_Exercise aim_. Below are some records. Set down exactly the line holding "Viewport: 800px width, 600px" and every later line through the end, omitting the pictures.

Extracted data entries:
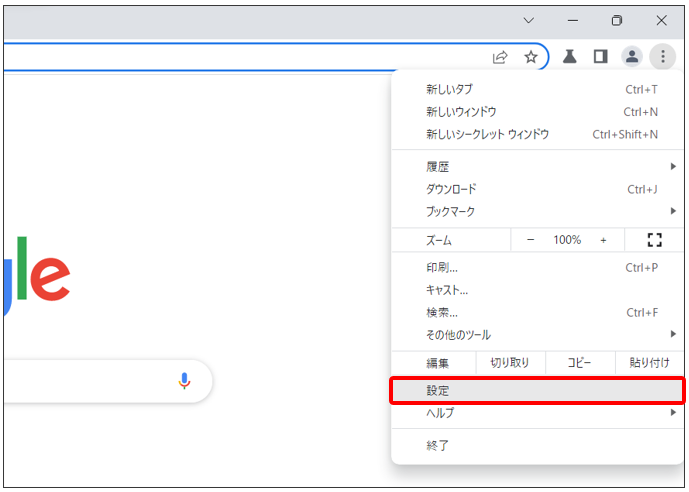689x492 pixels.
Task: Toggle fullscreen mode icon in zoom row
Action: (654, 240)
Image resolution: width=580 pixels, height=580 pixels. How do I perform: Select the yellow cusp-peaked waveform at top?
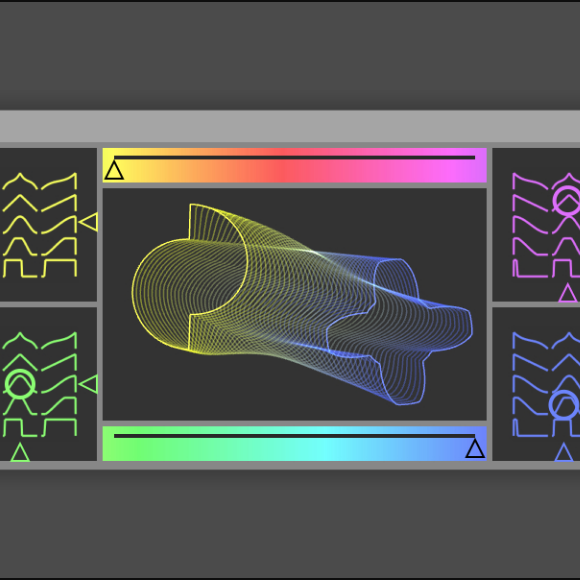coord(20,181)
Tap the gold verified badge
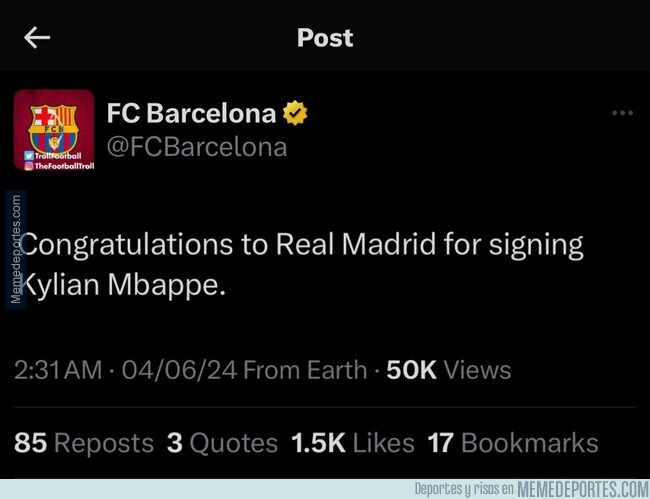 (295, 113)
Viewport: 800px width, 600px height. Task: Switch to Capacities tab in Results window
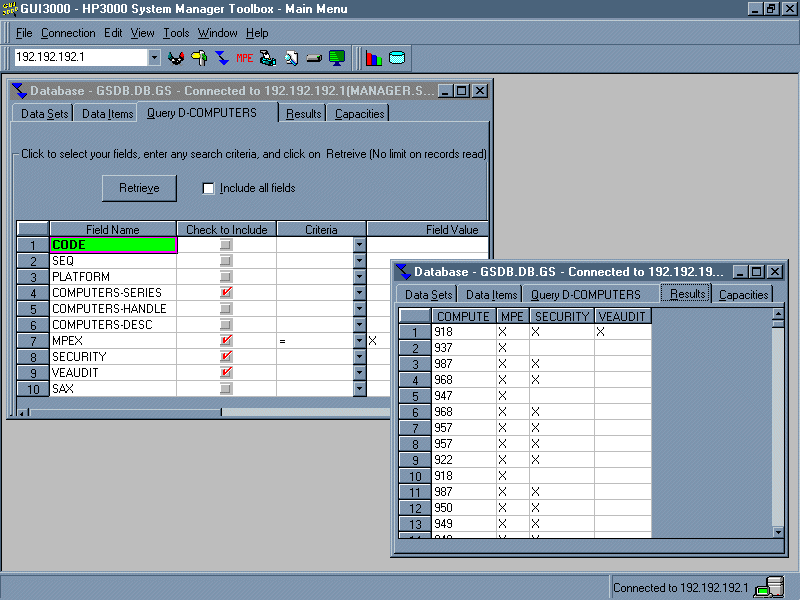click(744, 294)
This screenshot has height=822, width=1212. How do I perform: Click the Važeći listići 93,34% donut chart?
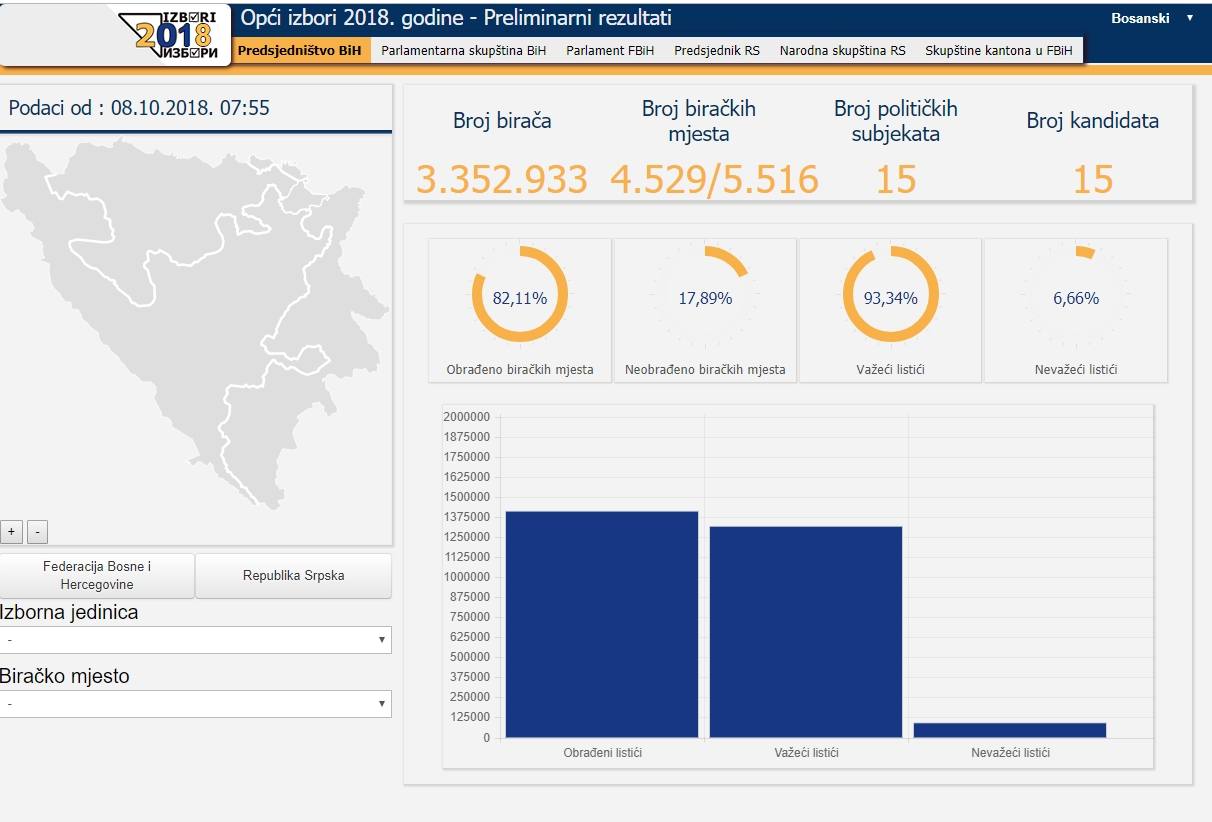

_Answer to this exercise_.
Viewport: 800px width, 600px height. Task: Switch to Capacities tab in Results window
click(744, 294)
This screenshot has height=822, width=1212. How do I perform: Click the Važeći listići 93,34% donut chart?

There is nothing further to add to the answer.